Era uma vez um país onde não chovia. Todos os habitantes estavam preocupados porque não tinham água para o que era preciso, nem para regar as flores e, em algumas zonas, nem mesmo para beber. Todos precisavam de ajuda. Entre eles, claro, os agricultores; os do milho, os dos olivais intensivos e dos amendoais, todos a apanicar. Os que produziam uvas não estavam muito melhor: embora se soubesse que as vinhas mais velhas resistiam melhor à seca, a falta de água no solo acabava também por não ajudar a desenvolver uvas sãs.
Uns começaram a deitar contas à vida e a ver que os prejuízos iam ser grandes, outros, mais espertos, começaram a ver como poderiam contornar a situação. Encontraram, ao que parece, uma solução com duas vertentes: por um lado, ir procurar uvas (ou vinho a granel) onde houvesse para colmatar as faltas; por outro lado, contratar uma empresa de comunicação que fosse capaz de criar uma narrativa credível que justificasse o facto de, no fim da vindima, e por milagre, o produtor tivesse passado ao lado da seca extrema. Assim se pensou e melhor se fez.

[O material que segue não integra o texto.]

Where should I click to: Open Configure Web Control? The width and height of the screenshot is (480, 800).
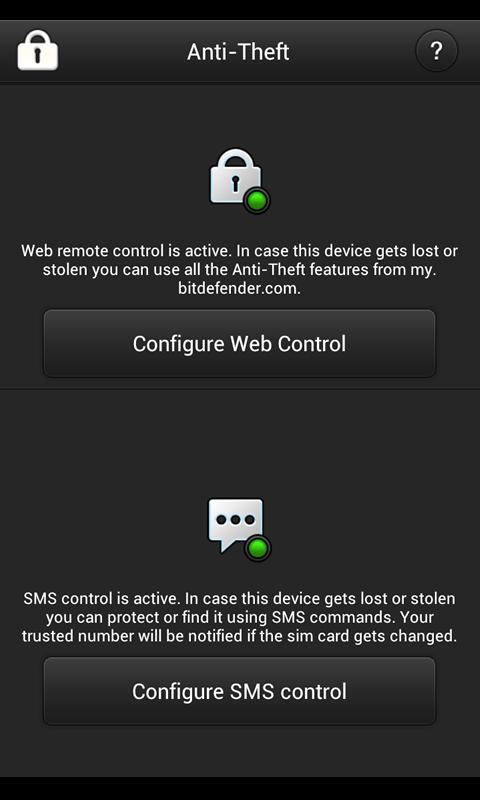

É verdade que as instituições também ajudaram, porque se apressaram a dizer que, ah e tal, a vindima vai ser boa e afinal as alterações climáticas não afetaram tanto como se pensava. Assim sendo, a tal empresa de comunicação teve o trabalho facilitado: tudo somado, a produção foi idêntica, a excelência do terroir permitiu que não houvesse quebra na quantidade e, com o esforço de denodadas equipas técnicas e a bênção do Senhor, foi possível manter a produção em níveis praticamente idênticos aos de outros anos e, imagine-se, até com melhoria de qualidade. Sobre a origem do vinho comprado, que virou vinho de quinta, um silêncio ensurdecedor […]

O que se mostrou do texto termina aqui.